◆ Work instruction: No pictures go in the copy; retype exactly the lines from the one with "This screenshot has" through the last line of the records.

[Dataset excerpts]
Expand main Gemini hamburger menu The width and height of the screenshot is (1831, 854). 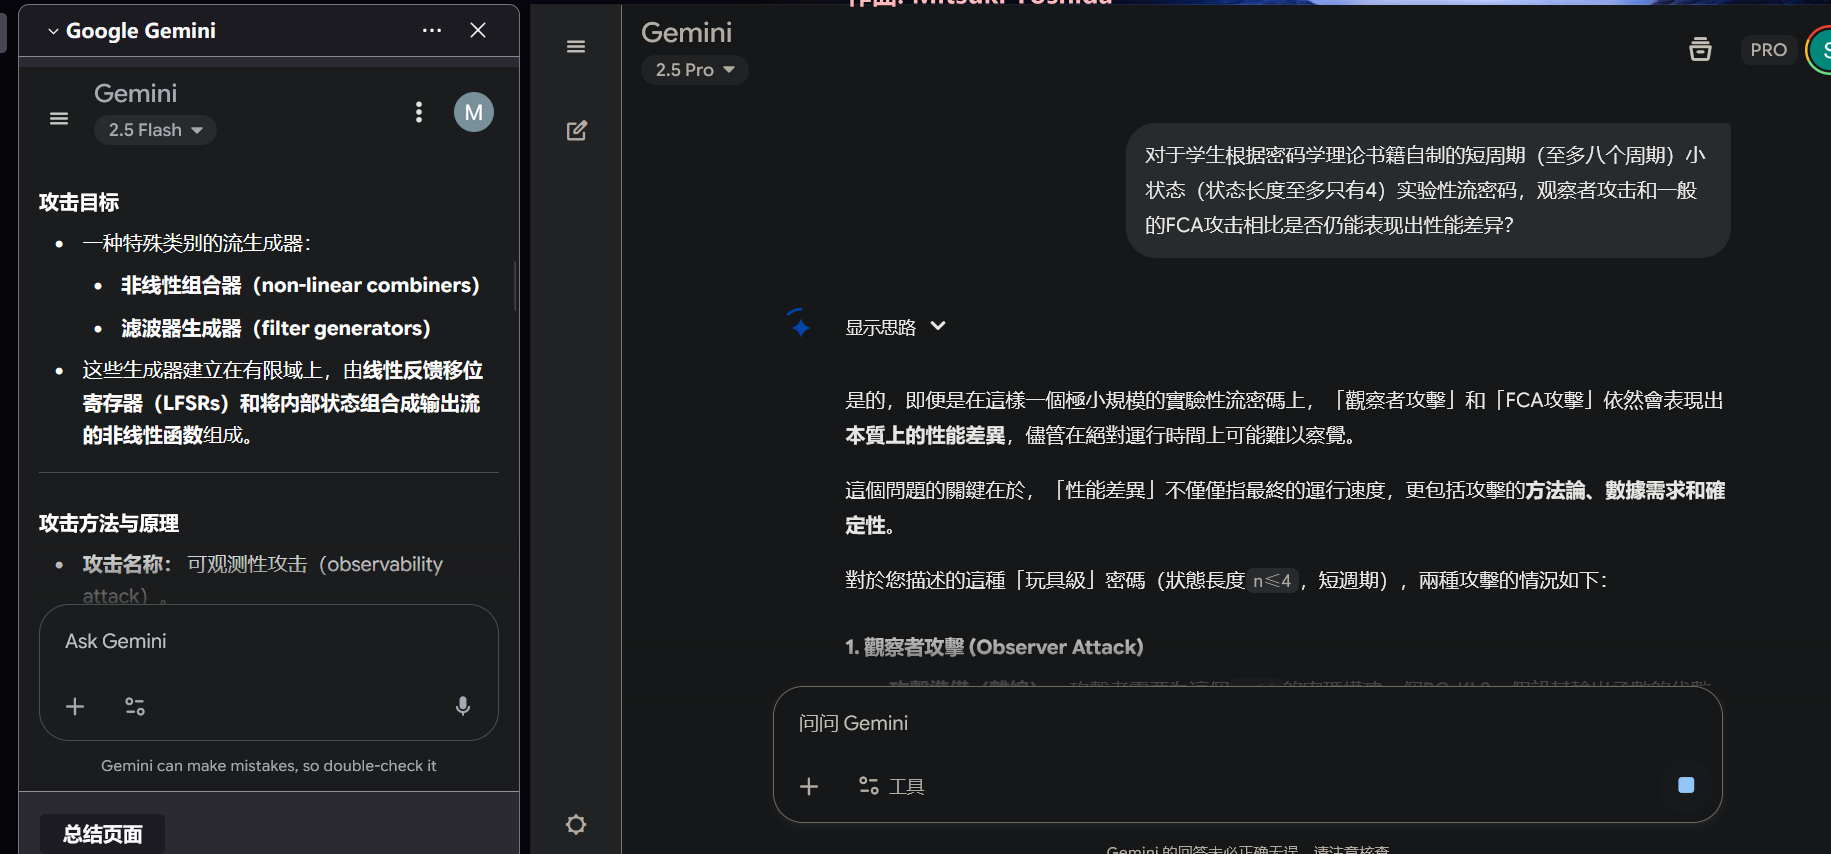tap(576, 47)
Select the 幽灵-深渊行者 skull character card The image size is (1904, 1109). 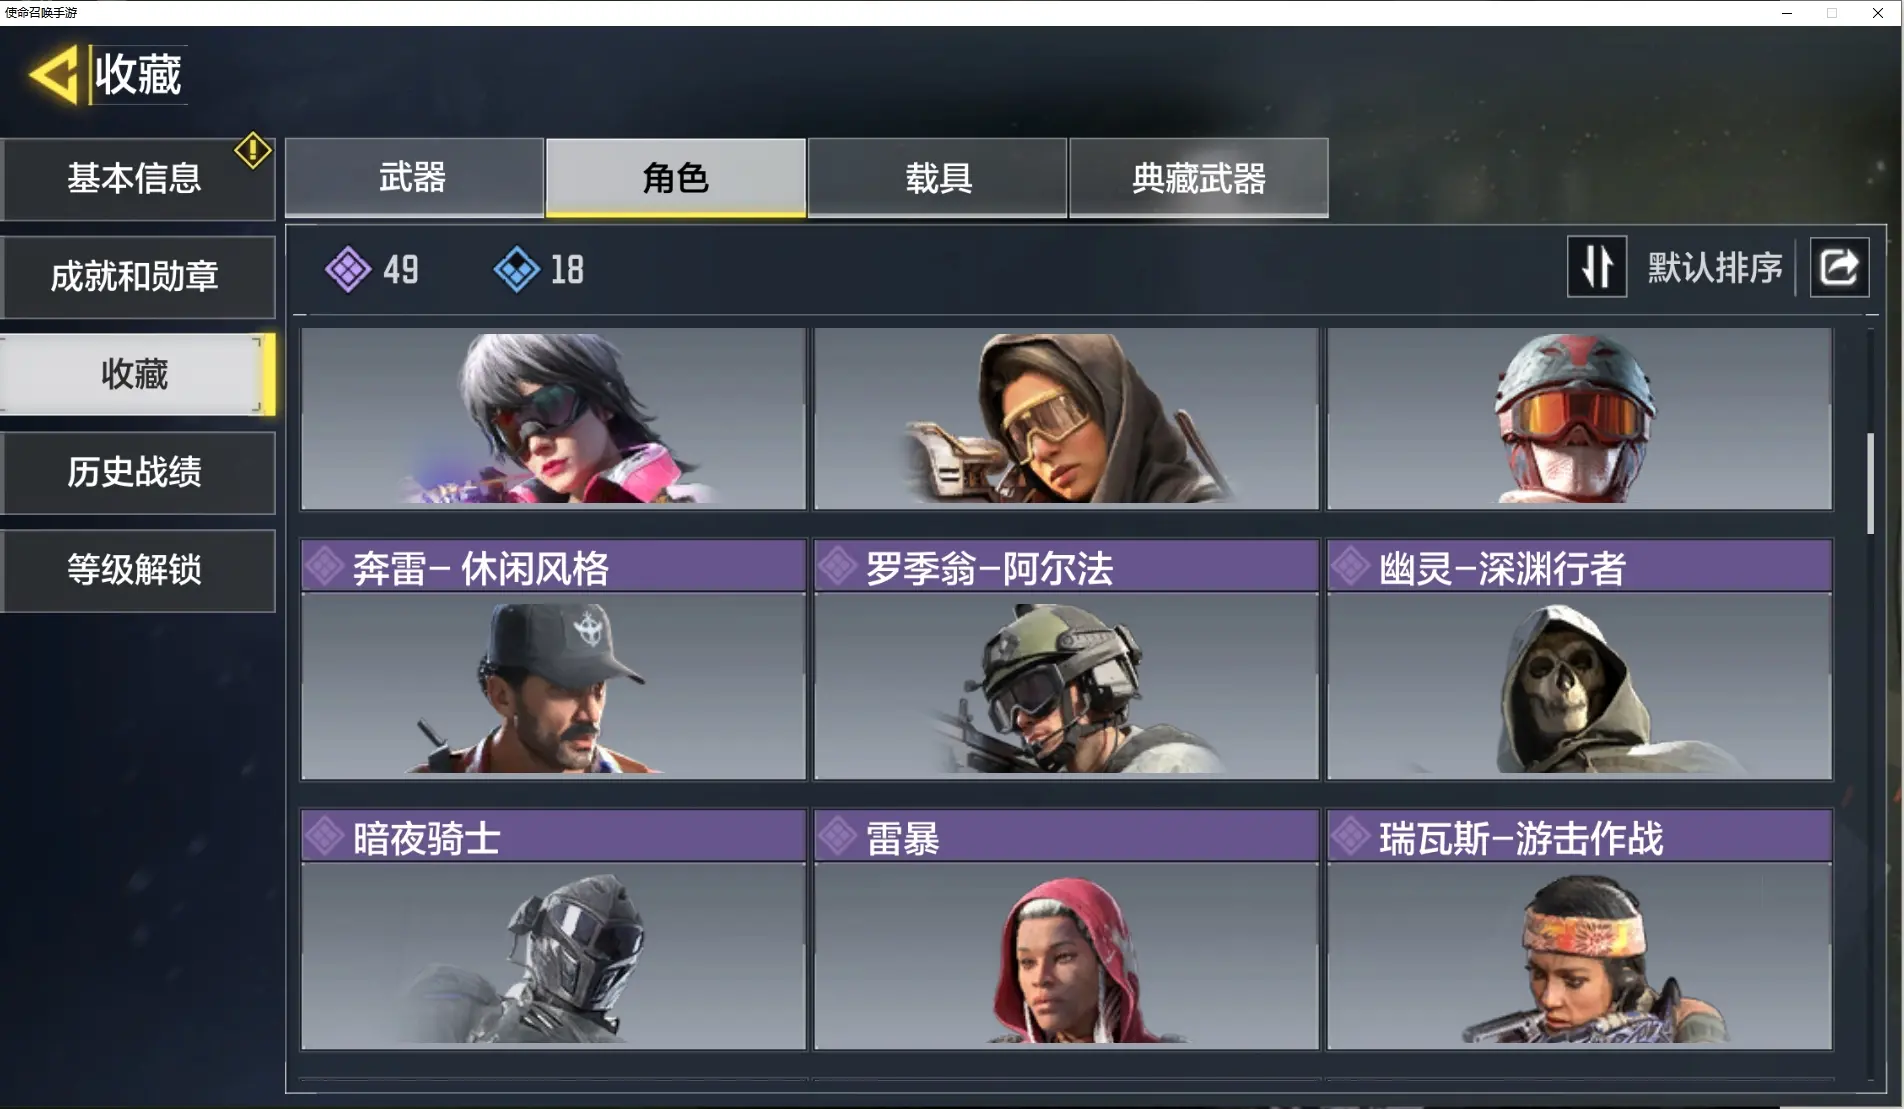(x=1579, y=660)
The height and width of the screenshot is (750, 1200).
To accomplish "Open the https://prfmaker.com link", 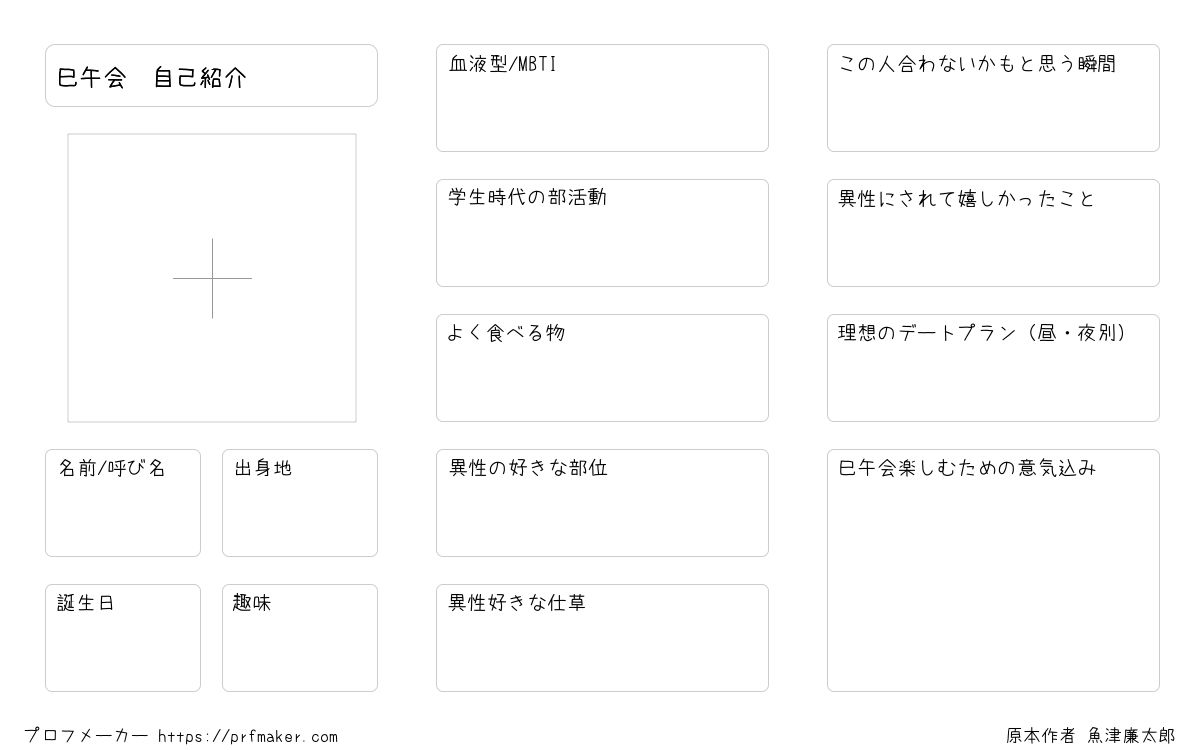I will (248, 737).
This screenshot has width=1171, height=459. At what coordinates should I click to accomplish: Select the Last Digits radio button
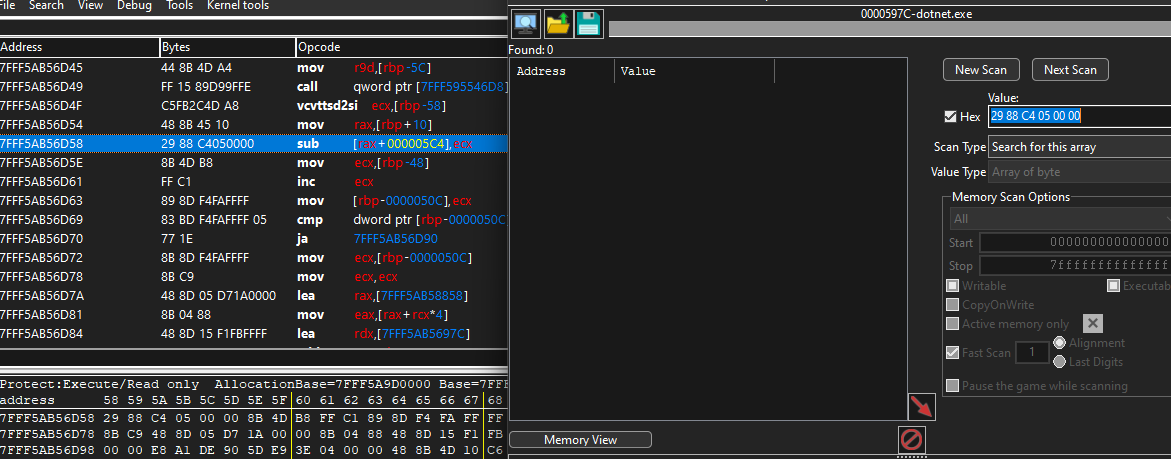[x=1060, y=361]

◆ Solution for this problem:
This screenshot has width=1171, height=459. At what coordinates should I click to accomplish: Select the Last Digits radio button
[x=1060, y=361]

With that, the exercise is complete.